*DATA TO EXAMINE:*
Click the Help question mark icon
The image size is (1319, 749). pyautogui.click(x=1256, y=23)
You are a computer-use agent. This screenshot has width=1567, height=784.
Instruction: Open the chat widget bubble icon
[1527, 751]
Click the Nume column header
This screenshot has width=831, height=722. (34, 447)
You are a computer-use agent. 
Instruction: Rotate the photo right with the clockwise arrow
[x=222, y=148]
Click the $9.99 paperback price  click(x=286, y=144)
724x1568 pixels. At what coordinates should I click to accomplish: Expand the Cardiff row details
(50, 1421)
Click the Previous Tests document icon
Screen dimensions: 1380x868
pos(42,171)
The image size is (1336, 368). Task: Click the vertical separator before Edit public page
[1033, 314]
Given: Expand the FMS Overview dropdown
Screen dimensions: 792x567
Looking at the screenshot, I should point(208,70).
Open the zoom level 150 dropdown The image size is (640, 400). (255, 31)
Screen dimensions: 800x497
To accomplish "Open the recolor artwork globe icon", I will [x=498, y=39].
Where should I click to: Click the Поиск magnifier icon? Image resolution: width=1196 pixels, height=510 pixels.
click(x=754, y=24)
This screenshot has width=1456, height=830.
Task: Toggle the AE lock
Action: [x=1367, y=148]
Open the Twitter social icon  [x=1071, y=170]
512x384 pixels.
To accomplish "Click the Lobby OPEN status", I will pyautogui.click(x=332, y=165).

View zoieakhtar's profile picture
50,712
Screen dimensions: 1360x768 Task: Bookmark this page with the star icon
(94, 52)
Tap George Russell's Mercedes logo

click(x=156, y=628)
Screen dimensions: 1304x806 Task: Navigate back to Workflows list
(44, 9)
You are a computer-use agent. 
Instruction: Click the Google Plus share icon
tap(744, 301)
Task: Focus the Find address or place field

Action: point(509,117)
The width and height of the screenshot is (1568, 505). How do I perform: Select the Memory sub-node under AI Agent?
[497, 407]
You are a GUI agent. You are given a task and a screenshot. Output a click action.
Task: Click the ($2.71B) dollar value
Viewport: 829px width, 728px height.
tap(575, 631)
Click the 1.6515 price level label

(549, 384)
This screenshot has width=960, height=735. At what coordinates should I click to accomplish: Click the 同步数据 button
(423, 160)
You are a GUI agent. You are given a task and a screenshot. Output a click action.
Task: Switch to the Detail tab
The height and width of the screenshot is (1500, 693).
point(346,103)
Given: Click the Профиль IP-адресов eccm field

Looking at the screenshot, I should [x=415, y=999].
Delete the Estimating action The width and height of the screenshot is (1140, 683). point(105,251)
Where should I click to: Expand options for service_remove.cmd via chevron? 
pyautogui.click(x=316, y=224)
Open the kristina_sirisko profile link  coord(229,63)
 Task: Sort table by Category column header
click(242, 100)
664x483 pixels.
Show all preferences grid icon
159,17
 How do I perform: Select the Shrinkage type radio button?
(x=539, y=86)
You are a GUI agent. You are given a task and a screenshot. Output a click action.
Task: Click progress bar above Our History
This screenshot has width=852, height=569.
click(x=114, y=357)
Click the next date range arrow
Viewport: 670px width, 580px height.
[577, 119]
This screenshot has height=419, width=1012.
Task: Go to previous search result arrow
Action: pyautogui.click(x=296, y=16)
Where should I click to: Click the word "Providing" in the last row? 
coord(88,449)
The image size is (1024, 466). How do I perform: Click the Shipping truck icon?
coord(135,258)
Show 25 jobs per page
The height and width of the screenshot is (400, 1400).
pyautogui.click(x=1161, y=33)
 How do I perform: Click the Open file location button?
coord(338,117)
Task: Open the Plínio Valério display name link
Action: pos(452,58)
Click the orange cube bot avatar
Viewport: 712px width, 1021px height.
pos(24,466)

*ACTIVITY:*
Word for word, copy out the records.

*RESPONSE TO THE TASK:*
Click the Help question mark icon
The image size is (1319, 749). pyautogui.click(x=1256, y=23)
You are a computer-use agent. This screenshot has width=1567, height=784.
Instruction: Open the chat widget bubble icon
[1527, 751]
Click the Nume column header
This screenshot has width=831, height=722. (34, 447)
You are a computer-use agent. 
Instruction: Rotate the photo right with the clockwise arrow
[x=222, y=148]
Click the $9.99 paperback price  click(x=286, y=144)
724x1568 pixels. At what coordinates should I click to accomplish: Expand the Cardiff row details
(50, 1421)
Click the Previous Tests document icon
Screen dimensions: 1380x868
pos(42,171)
The image size is (1336, 368). Task: Click the vertical separator before Edit public page
[1033, 314]
Given: Expand the FMS Overview dropdown
Screen dimensions: 792x567
Looking at the screenshot, I should point(208,70).
Open the zoom level 150 dropdown The image size is (640, 400). (255, 31)
Screen dimensions: 800x497
To accomplish "Open the recolor artwork globe icon", I will [x=498, y=39].
Where should I click to: Click the Поиск magnifier icon? Image resolution: width=1196 pixels, height=510 pixels.
click(x=754, y=24)
This screenshot has width=1456, height=830.
Task: Toggle the AE lock
Action: [x=1367, y=148]
Open the Twitter social icon  [x=1071, y=170]
512x384 pixels.
To accomplish "Click the Lobby OPEN status", I will pyautogui.click(x=332, y=165).

View zoieakhtar's profile picture
50,712
Screen dimensions: 1360x768 Task: Bookmark this page with the star icon
(94, 52)
Tap George Russell's Mercedes logo

click(x=156, y=628)
Screen dimensions: 1304x806 Task: Navigate back to Workflows list
(44, 9)
You are a computer-use agent. 
Instruction: Click the Google Plus share icon
tap(744, 301)
Task: Focus the Find address or place field

Action: point(509,117)
The width and height of the screenshot is (1568, 505). How do I perform: Select the Memory sub-node under AI Agent?
[497, 407]
You are a GUI agent. You are given a task and a screenshot. Output a click action.
Task: Click the ($2.71B) dollar value
Viewport: 829px width, 728px height.
tap(575, 631)
Click the 1.6515 price level label

(549, 384)
This screenshot has width=960, height=735. At what coordinates should I click to accomplish: Click the 同步数据 button
(423, 160)
You are a GUI agent. You are given a task and a screenshot. Output a click action.
Task: Switch to the Detail tab
The height and width of the screenshot is (1500, 693).
point(346,103)
Given: Click the Профиль IP-адресов eccm field

Looking at the screenshot, I should [x=415, y=999].
Delete the Estimating action The width and height of the screenshot is (1140, 683). point(105,251)
Where should I click to: Expand options for service_remove.cmd via chevron? 
pyautogui.click(x=316, y=224)
Open the kristina_sirisko profile link  coord(229,63)
 Task: Sort table by Category column header
click(242, 100)
664x483 pixels.
Show all preferences grid icon
159,17
 How do I perform: Select the Shrinkage type radio button?
(x=539, y=86)
You are a GUI agent. You are given a task and a screenshot. Output a click action.
Task: Click progress bar above Our History
This screenshot has width=852, height=569.
click(x=114, y=357)
Click the next date range arrow
Viewport: 670px width, 580px height.
[577, 119]
This screenshot has height=419, width=1012.
Task: Go to previous search result arrow
Action: pyautogui.click(x=296, y=16)
Where should I click to: Click the word "Providing" in the last row? 
coord(88,449)
The image size is (1024, 466). How do I perform: Click the Shipping truck icon?
coord(135,258)
Show 25 jobs per page
The height and width of the screenshot is (400, 1400).
pyautogui.click(x=1161, y=33)
 How do I perform: Click the Open file location button?
coord(338,117)
Task: Open the Plínio Valério display name link
Action: pos(452,58)
Click the orange cube bot avatar
Viewport: 712px width, 1021px height.
pos(24,466)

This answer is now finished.